-------- ARTICLE --------

It would all tie back to the subject of interest, and the skills learned would be put into immediate practice.

The same could be done for any of the creative arts or trades, and there could be college preparatory schools right alongside for those students whose interests lie in fields that require advanced degrees.

Why push all students to get a generic high school diploma (which is meaning less and less) when they could learn the same requisite skills and "standards" as applied to a specific field or craft.

Students would be more invested in their education, and would learn more in the long (and short) run.

Of course, the students would go to schools based on field of interest/aptitude rather than on which city/town they lived in. Which would require an entirely new way of funding education (not property taxes). And teachers would need to be trained in entirely different ways, as well.

All the changes of NCLB and the last decade have been rearranging deck chairs on the Titanic, as far as I'm concerned. The ship is slowly (rapidly?) sinking, and we're really only making cosmetic changes.

I agree with what you are saying. I think a more feasible way of dealing with these issues is if schools can change the way teachers and students relate to one another, particularly in secondary schools.

Right now, the normal secondary school student has about 7 different classes with 7 different teachers. They have each teacher for an hour and classes may or may not relate to eachother in any way. After the year is over they move on and have a whole new set of teachers and classes. Correspondingly, each teacher may have over 100 students, and will have a new set each year.

As a result, I think it is difficult for any teacher to get to know any student very well, and vice versa. Teacher's often do get to know student well as they relate to the subject that teacher is teaching, but they do not really see the big picture of a student. Similarly, while students can look to each subject teacher to help in that particular subject, there is normally no teacher that a student can relate to and rely upon in a more general way. Some students develop such relationships, but I suspect most do not.

-------- PROVIDED INFORMATION --------

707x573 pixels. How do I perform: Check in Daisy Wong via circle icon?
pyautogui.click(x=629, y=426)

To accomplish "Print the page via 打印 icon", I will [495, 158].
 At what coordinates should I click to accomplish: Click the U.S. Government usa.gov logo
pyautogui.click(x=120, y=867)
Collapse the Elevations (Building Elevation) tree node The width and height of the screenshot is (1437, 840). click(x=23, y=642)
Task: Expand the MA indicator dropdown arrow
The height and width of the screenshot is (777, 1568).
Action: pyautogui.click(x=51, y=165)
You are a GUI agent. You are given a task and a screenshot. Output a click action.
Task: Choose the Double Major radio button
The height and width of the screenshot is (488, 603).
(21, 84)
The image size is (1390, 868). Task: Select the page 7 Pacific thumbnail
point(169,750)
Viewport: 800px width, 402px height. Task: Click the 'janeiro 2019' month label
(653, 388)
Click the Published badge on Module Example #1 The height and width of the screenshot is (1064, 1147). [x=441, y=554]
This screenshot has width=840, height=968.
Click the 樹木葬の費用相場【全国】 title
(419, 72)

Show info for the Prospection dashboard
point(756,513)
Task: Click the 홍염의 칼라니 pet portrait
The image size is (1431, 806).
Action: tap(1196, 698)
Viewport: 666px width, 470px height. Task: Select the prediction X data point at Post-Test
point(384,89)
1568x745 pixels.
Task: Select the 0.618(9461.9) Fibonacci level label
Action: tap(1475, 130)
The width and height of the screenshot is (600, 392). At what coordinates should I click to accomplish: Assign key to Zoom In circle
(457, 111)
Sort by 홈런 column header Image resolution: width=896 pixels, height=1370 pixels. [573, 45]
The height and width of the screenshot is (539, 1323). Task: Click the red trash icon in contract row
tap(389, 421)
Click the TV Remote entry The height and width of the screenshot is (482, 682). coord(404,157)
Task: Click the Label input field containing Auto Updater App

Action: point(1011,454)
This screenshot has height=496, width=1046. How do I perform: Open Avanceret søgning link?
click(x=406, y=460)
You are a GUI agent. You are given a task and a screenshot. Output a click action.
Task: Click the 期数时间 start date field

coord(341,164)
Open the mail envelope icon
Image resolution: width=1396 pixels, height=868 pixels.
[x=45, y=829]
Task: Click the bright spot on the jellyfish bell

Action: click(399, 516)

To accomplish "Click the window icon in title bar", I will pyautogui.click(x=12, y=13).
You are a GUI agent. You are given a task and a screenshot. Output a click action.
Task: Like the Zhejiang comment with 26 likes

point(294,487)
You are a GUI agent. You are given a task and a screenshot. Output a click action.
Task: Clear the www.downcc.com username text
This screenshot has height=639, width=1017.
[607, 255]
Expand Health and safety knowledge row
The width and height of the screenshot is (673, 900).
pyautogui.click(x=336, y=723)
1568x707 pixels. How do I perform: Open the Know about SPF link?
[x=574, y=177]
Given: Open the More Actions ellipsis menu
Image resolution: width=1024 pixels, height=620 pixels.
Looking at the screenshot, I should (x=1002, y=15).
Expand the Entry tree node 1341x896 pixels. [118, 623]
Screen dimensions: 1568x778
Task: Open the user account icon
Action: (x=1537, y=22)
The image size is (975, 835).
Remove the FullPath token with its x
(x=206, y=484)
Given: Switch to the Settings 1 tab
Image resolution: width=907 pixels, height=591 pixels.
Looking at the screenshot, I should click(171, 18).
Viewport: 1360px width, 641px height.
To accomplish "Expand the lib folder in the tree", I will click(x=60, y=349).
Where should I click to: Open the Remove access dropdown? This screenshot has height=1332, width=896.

--------

_GIVEN PROBLEM A_
Answer these questions about the school reform discussion:
(i) Instead of the city or town they live in, what would students' choice of school be based on?
(ii) About how many different classes does the normal secondary school student have?
(iii) How many students may each teacher have?
_GIVEN PROBLEM B_
Extend the school reform discussion from the point where it stops.

_RIGHT ANSWER A_
(i) Their field of interest or aptitude.
(ii) About 7.
(iii) Over 100.

_RIGHT ANSWER B_
I think this causes students to be largely isolated in figuring out what they are supposed to do with their education. For those whose parents are not helpful enough to them, or who are not on good terms with their parents, or who have parents who do not share their interests, I think these students are probably a bit adrift. There is often no single person who shares their interests who can be a model for them. At best they have a counselor or advisor (normally randomly assigned) who takes a few hours (or less) a semester to help guide their path. Given this, I think it is no surprise that many students are unmotivated - without someone helping them tie their interests to their education, and without people modeling how education can help them achieve what they hope to achieve, they should not all be expected to see that connection between education and their own individual goals.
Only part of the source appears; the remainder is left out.